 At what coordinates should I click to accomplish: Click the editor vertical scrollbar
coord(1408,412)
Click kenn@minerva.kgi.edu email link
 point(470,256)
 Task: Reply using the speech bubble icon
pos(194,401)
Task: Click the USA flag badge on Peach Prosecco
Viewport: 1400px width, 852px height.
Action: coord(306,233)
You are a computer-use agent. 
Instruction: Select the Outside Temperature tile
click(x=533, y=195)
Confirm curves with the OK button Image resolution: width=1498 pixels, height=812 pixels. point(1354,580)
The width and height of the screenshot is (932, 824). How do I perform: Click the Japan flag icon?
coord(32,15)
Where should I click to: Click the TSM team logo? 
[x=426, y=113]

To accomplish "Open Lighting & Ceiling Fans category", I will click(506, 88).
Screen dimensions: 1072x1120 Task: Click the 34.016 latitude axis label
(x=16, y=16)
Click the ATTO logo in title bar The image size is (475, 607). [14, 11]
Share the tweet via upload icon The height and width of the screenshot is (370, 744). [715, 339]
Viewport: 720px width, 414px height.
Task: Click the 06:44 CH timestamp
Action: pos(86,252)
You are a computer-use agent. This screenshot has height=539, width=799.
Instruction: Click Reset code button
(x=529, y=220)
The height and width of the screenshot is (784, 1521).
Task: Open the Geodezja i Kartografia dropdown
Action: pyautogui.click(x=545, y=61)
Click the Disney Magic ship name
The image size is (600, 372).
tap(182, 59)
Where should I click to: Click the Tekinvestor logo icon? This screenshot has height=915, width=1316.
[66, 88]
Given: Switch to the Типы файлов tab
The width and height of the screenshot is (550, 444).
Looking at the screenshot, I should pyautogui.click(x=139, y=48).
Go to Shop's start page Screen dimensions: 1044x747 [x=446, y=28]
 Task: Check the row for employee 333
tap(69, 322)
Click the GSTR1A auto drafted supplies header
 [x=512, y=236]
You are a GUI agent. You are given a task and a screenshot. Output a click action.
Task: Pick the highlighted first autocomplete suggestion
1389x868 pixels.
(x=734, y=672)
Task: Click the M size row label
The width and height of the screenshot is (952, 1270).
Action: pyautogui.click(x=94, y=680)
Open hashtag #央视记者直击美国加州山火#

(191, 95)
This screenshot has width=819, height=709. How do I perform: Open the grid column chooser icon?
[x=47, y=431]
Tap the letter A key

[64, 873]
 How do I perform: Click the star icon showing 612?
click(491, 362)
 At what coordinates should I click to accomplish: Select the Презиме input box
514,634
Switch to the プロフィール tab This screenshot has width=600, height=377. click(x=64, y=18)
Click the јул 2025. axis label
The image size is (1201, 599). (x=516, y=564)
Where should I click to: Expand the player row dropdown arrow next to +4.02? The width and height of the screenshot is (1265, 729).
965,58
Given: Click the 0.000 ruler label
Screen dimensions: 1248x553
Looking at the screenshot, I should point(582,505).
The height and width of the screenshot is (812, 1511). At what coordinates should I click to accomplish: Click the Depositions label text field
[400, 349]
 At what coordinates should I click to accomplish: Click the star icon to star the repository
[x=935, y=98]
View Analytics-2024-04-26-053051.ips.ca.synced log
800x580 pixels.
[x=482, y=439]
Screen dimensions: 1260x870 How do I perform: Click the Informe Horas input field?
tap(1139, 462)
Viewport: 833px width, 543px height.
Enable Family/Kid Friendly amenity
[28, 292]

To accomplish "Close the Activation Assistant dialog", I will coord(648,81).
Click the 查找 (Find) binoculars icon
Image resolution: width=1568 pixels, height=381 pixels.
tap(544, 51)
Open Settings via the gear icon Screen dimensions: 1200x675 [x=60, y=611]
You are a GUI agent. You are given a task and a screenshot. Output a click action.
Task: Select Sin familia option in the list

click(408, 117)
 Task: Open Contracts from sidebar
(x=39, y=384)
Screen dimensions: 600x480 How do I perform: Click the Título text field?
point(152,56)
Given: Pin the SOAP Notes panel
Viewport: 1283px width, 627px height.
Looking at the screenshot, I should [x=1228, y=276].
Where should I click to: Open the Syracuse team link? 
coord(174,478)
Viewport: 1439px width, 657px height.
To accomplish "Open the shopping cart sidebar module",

+===+

#### TO DO
Please transcribe the material above in full, keeping every character intact.

#### ANSWER AREA
 At what coordinates should I click to accomplish: Click the editor vertical scrollbar
coord(1408,412)
Click kenn@minerva.kgi.edu email link
 point(470,256)
 Task: Reply using the speech bubble icon
pos(194,401)
Task: Click the USA flag badge on Peach Prosecco
Viewport: 1400px width, 852px height.
Action: coord(306,233)
You are a computer-use agent. 
Instruction: Select the Outside Temperature tile
click(x=533, y=195)
Confirm curves with the OK button Image resolution: width=1498 pixels, height=812 pixels. point(1354,580)
The width and height of the screenshot is (932, 824). How do I perform: Click the Japan flag icon?
coord(32,15)
Where should I click to: Click the TSM team logo? 
[x=426, y=113]

To accomplish "Open Lighting & Ceiling Fans category", I will click(506, 88).
Screen dimensions: 1072x1120 Task: Click the 34.016 latitude axis label
(x=16, y=16)
Click the ATTO logo in title bar The image size is (475, 607). [14, 11]
Share the tweet via upload icon The height and width of the screenshot is (370, 744). [715, 339]
Viewport: 720px width, 414px height.
Task: Click the 06:44 CH timestamp
Action: pos(86,252)
You are a computer-use agent. This screenshot has height=539, width=799.
Instruction: Click Reset code button
(x=529, y=220)
The height and width of the screenshot is (784, 1521).
Task: Open the Geodezja i Kartografia dropdown
Action: pyautogui.click(x=545, y=61)
Click the Disney Magic ship name
The image size is (600, 372).
tap(182, 59)
Where should I click to: Click the Tekinvestor logo icon? This screenshot has height=915, width=1316.
[66, 88]
Given: Switch to the Типы файлов tab
The width and height of the screenshot is (550, 444).
Looking at the screenshot, I should pyautogui.click(x=139, y=48).
Go to Shop's start page Screen dimensions: 1044x747 [x=446, y=28]
 Task: Check the row for employee 333
tap(69, 322)
Click the GSTR1A auto drafted supplies header
 [x=512, y=236]
You are a GUI agent. You are given a task and a screenshot. Output a click action.
Task: Pick the highlighted first autocomplete suggestion
1389x868 pixels.
(x=734, y=672)
Task: Click the M size row label
The width and height of the screenshot is (952, 1270).
Action: pyautogui.click(x=94, y=680)
Open hashtag #央视记者直击美国加州山火#

(191, 95)
This screenshot has width=819, height=709. How do I perform: Open the grid column chooser icon?
[x=47, y=431]
Tap the letter A key

[64, 873]
 How do I perform: Click the star icon showing 612?
click(491, 362)
 At what coordinates should I click to accomplish: Select the Презиме input box
514,634
Switch to the プロフィール tab This screenshot has width=600, height=377. click(x=64, y=18)
Click the јул 2025. axis label
The image size is (1201, 599). (x=516, y=564)
Where should I click to: Expand the player row dropdown arrow next to +4.02? The width and height of the screenshot is (1265, 729).
965,58
Given: Click the 0.000 ruler label
Screen dimensions: 1248x553
Looking at the screenshot, I should point(582,505).
The height and width of the screenshot is (812, 1511). At what coordinates should I click to accomplish: Click the Depositions label text field
[400, 349]
 At what coordinates should I click to accomplish: Click the star icon to star the repository
[x=935, y=98]
View Analytics-2024-04-26-053051.ips.ca.synced log
800x580 pixels.
[x=482, y=439]
Screen dimensions: 1260x870 How do I perform: Click the Informe Horas input field?
tap(1139, 462)
Viewport: 833px width, 543px height.
Enable Family/Kid Friendly amenity
[28, 292]

To accomplish "Close the Activation Assistant dialog", I will coord(648,81).
Click the 查找 (Find) binoculars icon
Image resolution: width=1568 pixels, height=381 pixels.
tap(544, 51)
Open Settings via the gear icon Screen dimensions: 1200x675 [x=60, y=611]
You are a GUI agent. You are given a task and a screenshot. Output a click action.
Task: Select Sin familia option in the list

click(408, 117)
 Task: Open Contracts from sidebar
(x=39, y=384)
Screen dimensions: 600x480 How do I perform: Click the Título text field?
point(152,56)
Given: Pin the SOAP Notes panel
Viewport: 1283px width, 627px height.
Looking at the screenshot, I should [x=1228, y=276].
Where should I click to: Open the Syracuse team link? 
coord(174,478)
Viewport: 1439px width, 657px height.
To accomplish "Open the shopping cart sidebar module",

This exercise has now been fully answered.